START MATERIAL FOR THE TASK

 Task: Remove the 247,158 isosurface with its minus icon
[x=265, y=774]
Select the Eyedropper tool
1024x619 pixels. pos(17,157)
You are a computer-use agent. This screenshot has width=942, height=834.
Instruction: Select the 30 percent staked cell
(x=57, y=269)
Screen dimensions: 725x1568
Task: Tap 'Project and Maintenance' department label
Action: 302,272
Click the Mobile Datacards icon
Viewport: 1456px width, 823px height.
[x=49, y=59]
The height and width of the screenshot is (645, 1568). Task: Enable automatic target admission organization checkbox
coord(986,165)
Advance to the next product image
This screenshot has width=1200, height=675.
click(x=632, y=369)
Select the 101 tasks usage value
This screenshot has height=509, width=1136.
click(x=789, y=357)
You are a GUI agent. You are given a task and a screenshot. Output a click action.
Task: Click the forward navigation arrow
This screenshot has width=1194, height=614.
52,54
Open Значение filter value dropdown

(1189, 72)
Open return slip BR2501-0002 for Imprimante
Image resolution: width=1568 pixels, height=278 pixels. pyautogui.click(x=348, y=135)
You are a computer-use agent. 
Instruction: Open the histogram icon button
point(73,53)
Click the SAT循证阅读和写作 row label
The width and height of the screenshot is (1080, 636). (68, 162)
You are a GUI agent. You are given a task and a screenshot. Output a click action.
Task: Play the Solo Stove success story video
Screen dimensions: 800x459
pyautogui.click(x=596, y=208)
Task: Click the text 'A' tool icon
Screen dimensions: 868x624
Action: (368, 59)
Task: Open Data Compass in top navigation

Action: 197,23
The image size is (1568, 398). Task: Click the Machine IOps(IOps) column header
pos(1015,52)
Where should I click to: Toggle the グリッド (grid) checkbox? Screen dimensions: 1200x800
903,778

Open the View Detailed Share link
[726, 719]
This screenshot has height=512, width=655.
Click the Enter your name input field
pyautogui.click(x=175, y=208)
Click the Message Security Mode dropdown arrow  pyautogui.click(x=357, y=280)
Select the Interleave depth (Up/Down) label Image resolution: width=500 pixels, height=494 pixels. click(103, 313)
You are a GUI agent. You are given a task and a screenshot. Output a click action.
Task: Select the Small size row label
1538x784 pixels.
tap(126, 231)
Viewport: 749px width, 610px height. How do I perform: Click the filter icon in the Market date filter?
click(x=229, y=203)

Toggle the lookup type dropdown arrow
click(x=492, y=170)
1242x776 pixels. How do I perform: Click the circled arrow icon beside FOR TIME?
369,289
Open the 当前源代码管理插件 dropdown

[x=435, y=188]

END MATERIAL FOR THE TASK

Repeat the records, every one of them, without any deviation.

EXERCISE OUTPUT:
 Task: Remove the 247,158 isosurface with its minus icon
[x=265, y=774]
Select the Eyedropper tool
1024x619 pixels. pos(17,157)
You are a computer-use agent. This screenshot has width=942, height=834.
Instruction: Select the 30 percent staked cell
(x=57, y=269)
Screen dimensions: 725x1568
Task: Tap 'Project and Maintenance' department label
Action: 302,272
Click the Mobile Datacards icon
Viewport: 1456px width, 823px height.
[x=49, y=59]
The height and width of the screenshot is (645, 1568). Task: Enable automatic target admission organization checkbox
coord(986,165)
Advance to the next product image
This screenshot has width=1200, height=675.
click(x=632, y=369)
Select the 101 tasks usage value
This screenshot has height=509, width=1136.
click(x=789, y=357)
You are a GUI agent. You are given a task and a screenshot. Output a click action.
Task: Click the forward navigation arrow
This screenshot has width=1194, height=614.
52,54
Open Значение filter value dropdown

(1189, 72)
Open return slip BR2501-0002 for Imprimante
Image resolution: width=1568 pixels, height=278 pixels. pyautogui.click(x=348, y=135)
You are a computer-use agent. 
Instruction: Open the histogram icon button
point(73,53)
Click the SAT循证阅读和写作 row label
The width and height of the screenshot is (1080, 636). (68, 162)
You are a GUI agent. You are given a task and a screenshot. Output a click action.
Task: Play the Solo Stove success story video
Screen dimensions: 800x459
pyautogui.click(x=596, y=208)
Task: Click the text 'A' tool icon
Screen dimensions: 868x624
Action: (368, 59)
Task: Open Data Compass in top navigation

Action: 197,23
The image size is (1568, 398). Task: Click the Machine IOps(IOps) column header
pos(1015,52)
Where should I click to: Toggle the グリッド (grid) checkbox? Screen dimensions: 1200x800
903,778

Open the View Detailed Share link
[726, 719]
This screenshot has height=512, width=655.
Click the Enter your name input field
pyautogui.click(x=175, y=208)
Click the Message Security Mode dropdown arrow  pyautogui.click(x=357, y=280)
Select the Interleave depth (Up/Down) label Image resolution: width=500 pixels, height=494 pixels. click(103, 313)
You are a GUI agent. You are given a task and a screenshot. Output a click action.
Task: Select the Small size row label
1538x784 pixels.
tap(126, 231)
Viewport: 749px width, 610px height. How do I perform: Click the filter icon in the Market date filter?
click(x=229, y=203)

Toggle the lookup type dropdown arrow
click(x=492, y=170)
1242x776 pixels. How do I perform: Click the circled arrow icon beside FOR TIME?
369,289
Open the 当前源代码管理插件 dropdown

[x=435, y=188]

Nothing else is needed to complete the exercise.